Retype the lines of the records exactly, from the line containing "This screenshot has height=396, width=647." through the end of the records, and leave the pictures out of your answer.

Records about locating elements on screens

┄┄┄┄┄┄

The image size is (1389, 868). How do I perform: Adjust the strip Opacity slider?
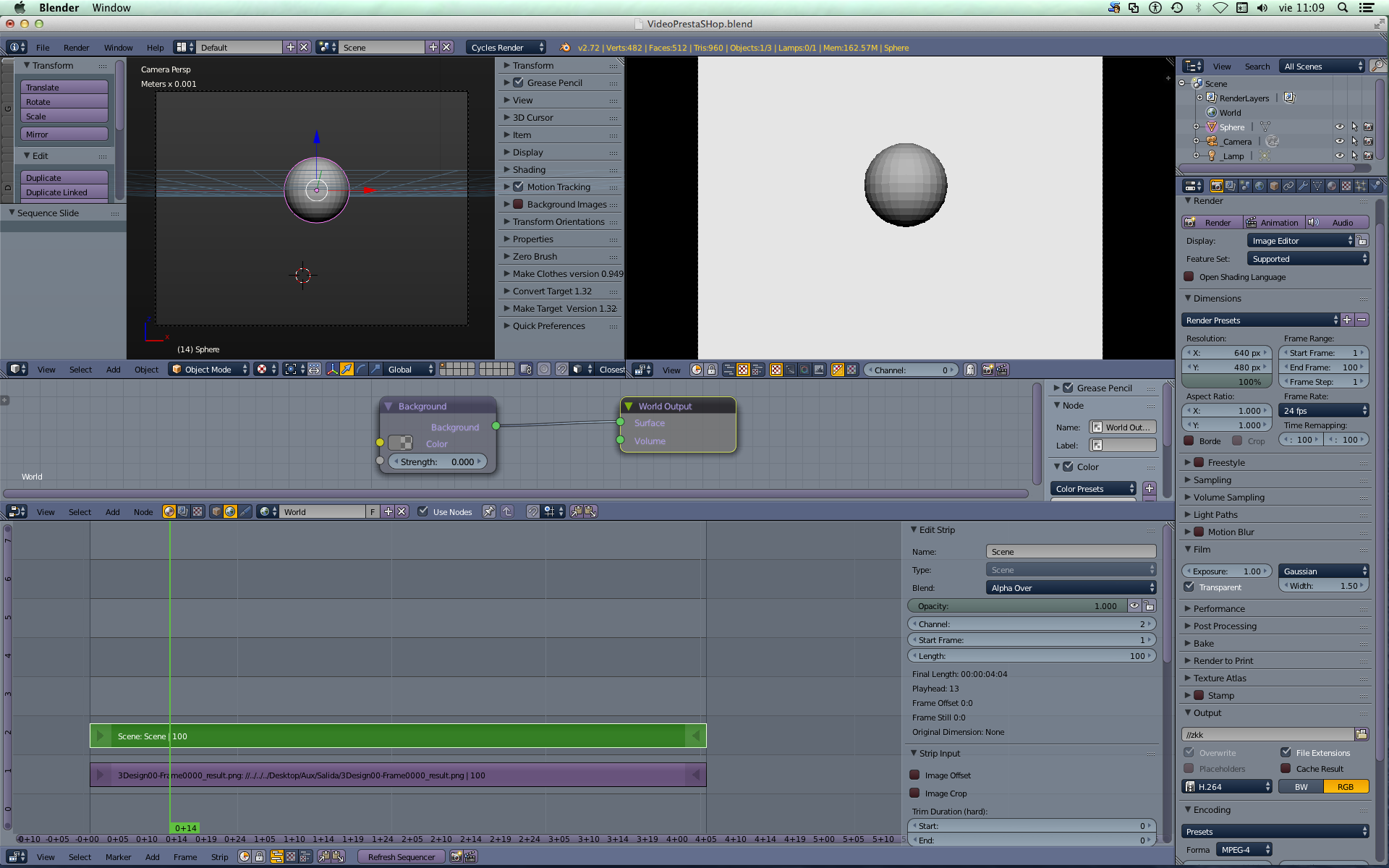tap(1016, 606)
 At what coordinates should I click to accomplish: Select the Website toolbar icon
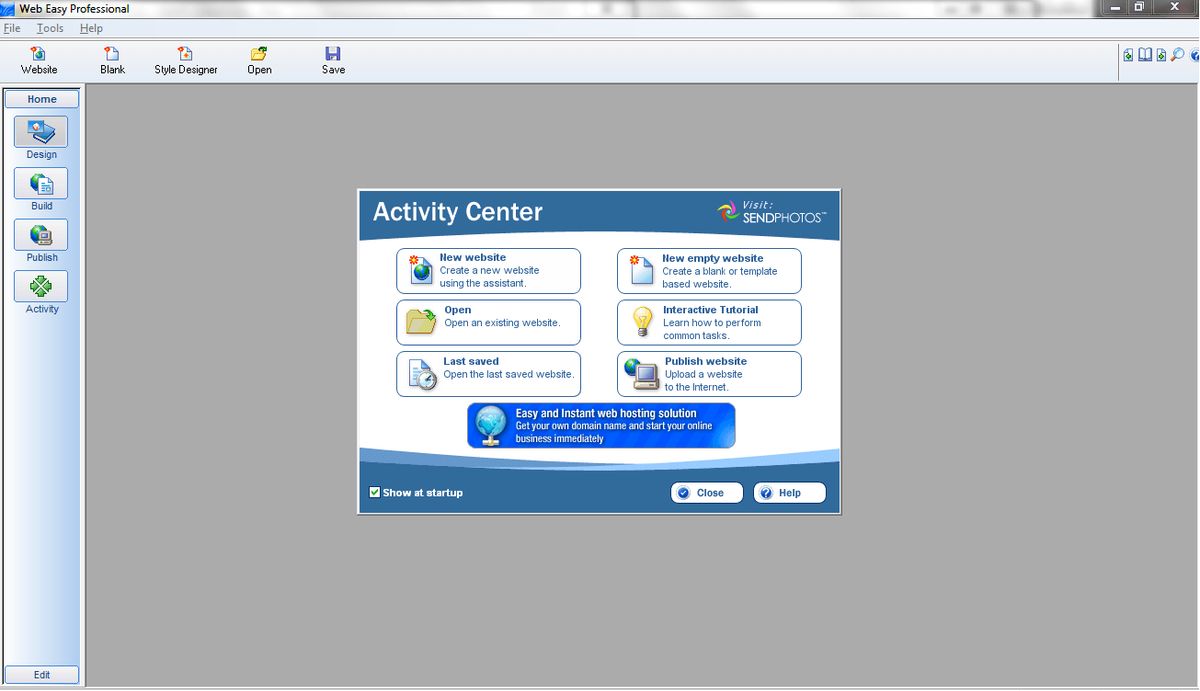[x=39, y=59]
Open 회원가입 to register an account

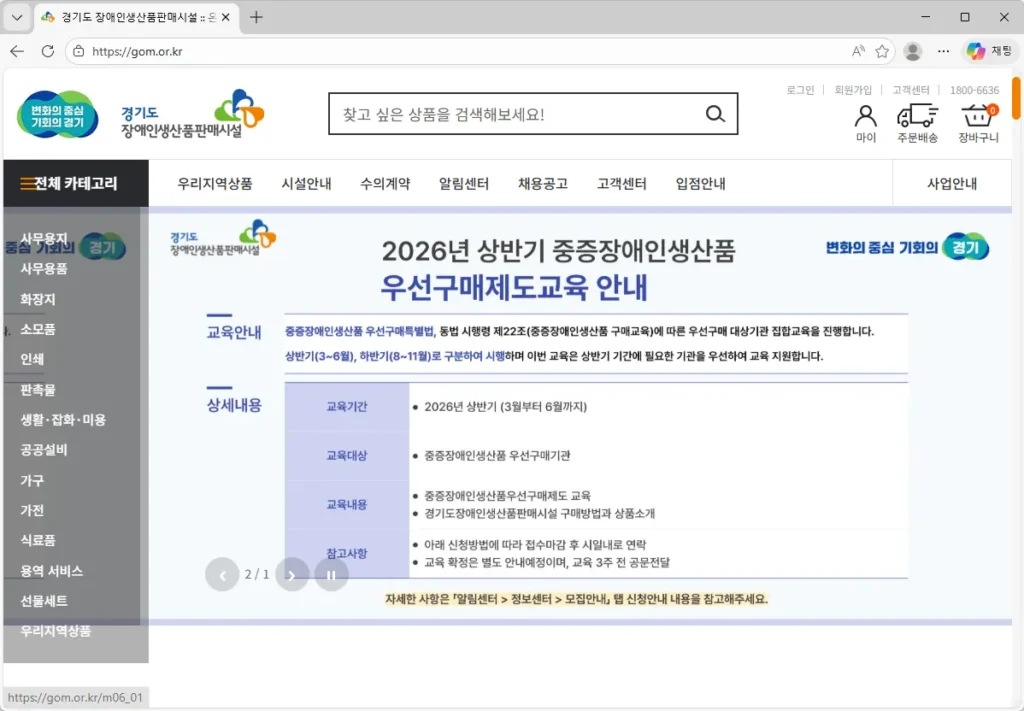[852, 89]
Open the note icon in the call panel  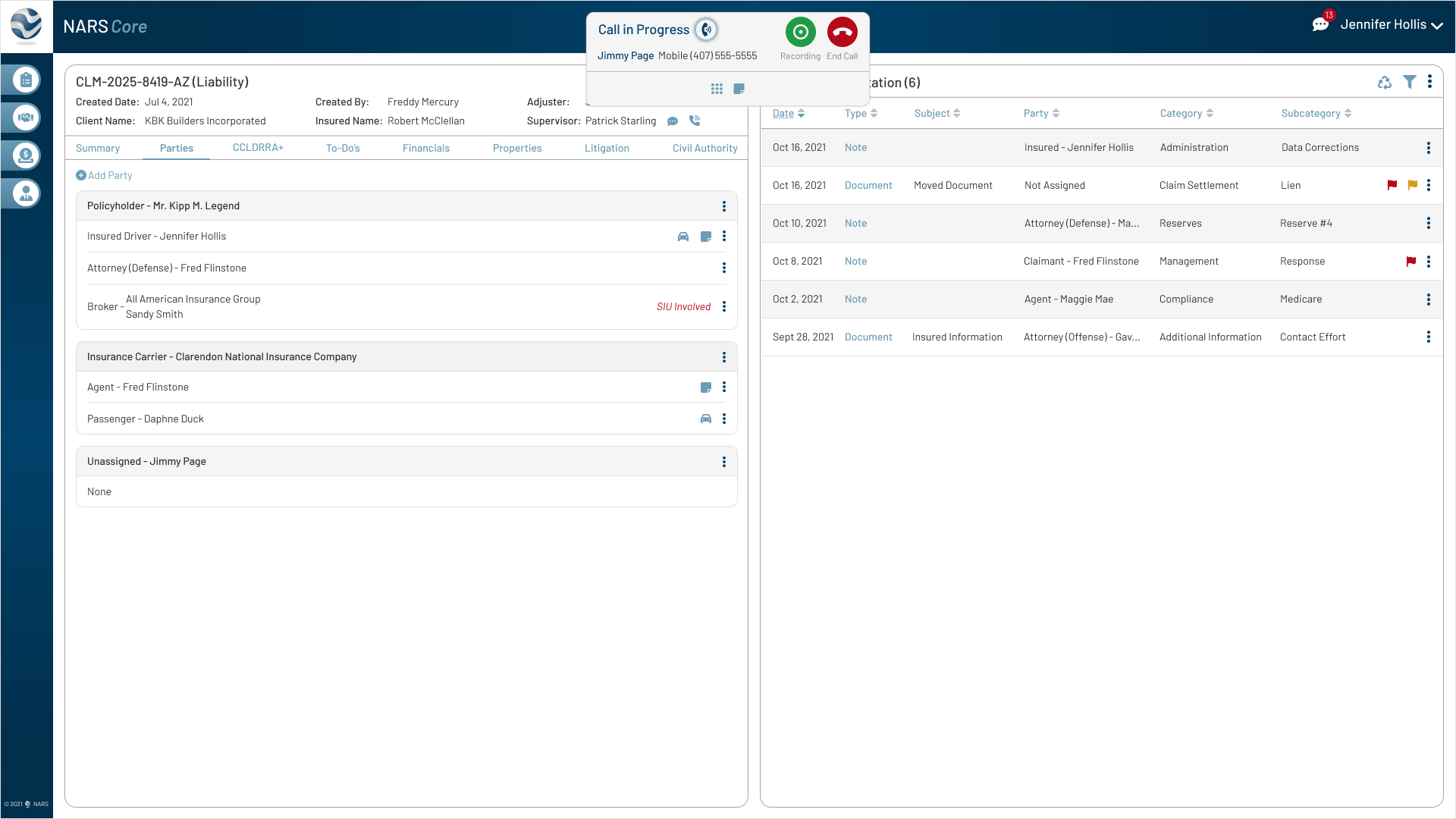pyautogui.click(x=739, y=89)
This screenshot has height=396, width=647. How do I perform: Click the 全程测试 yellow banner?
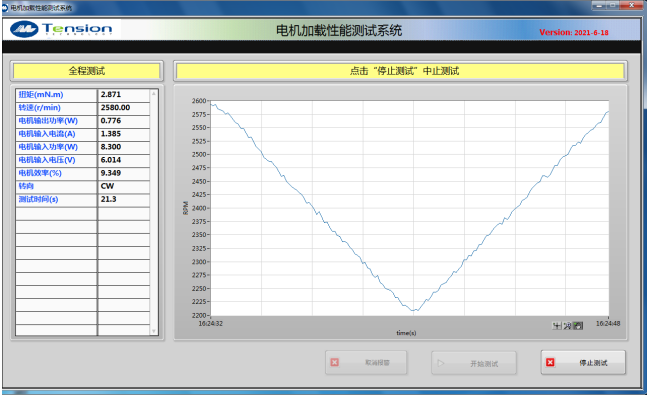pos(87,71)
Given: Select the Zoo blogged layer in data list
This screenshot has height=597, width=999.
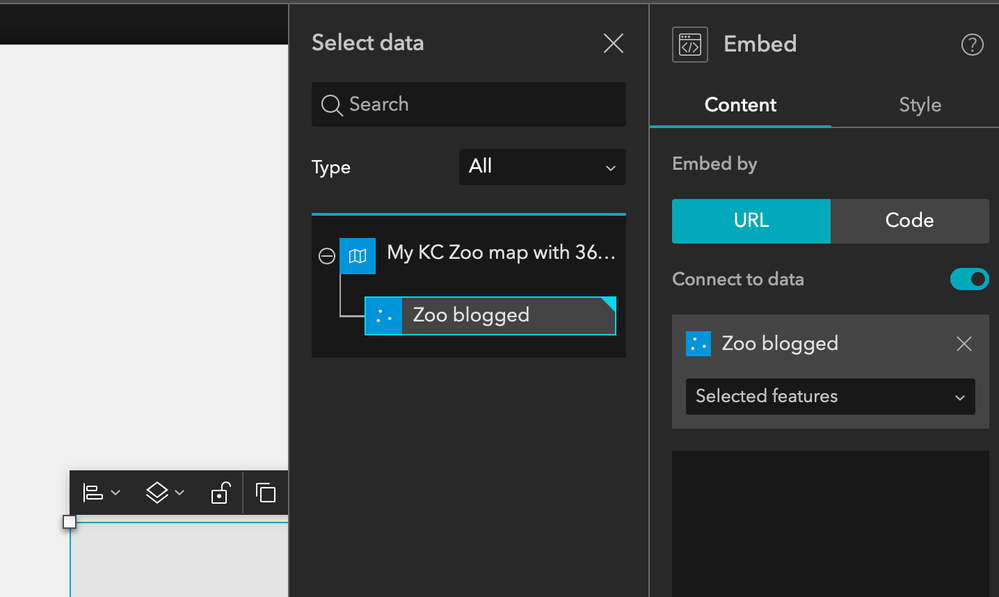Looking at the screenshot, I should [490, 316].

┄┄┄┄┄┄

The solution
This screenshot has height=396, width=647. How do I perform: Click the 全程测试 yellow banner?
pos(87,71)
Given: Select the Zoo blogged layer in data list
This screenshot has height=597, width=999.
Looking at the screenshot, I should [490, 316].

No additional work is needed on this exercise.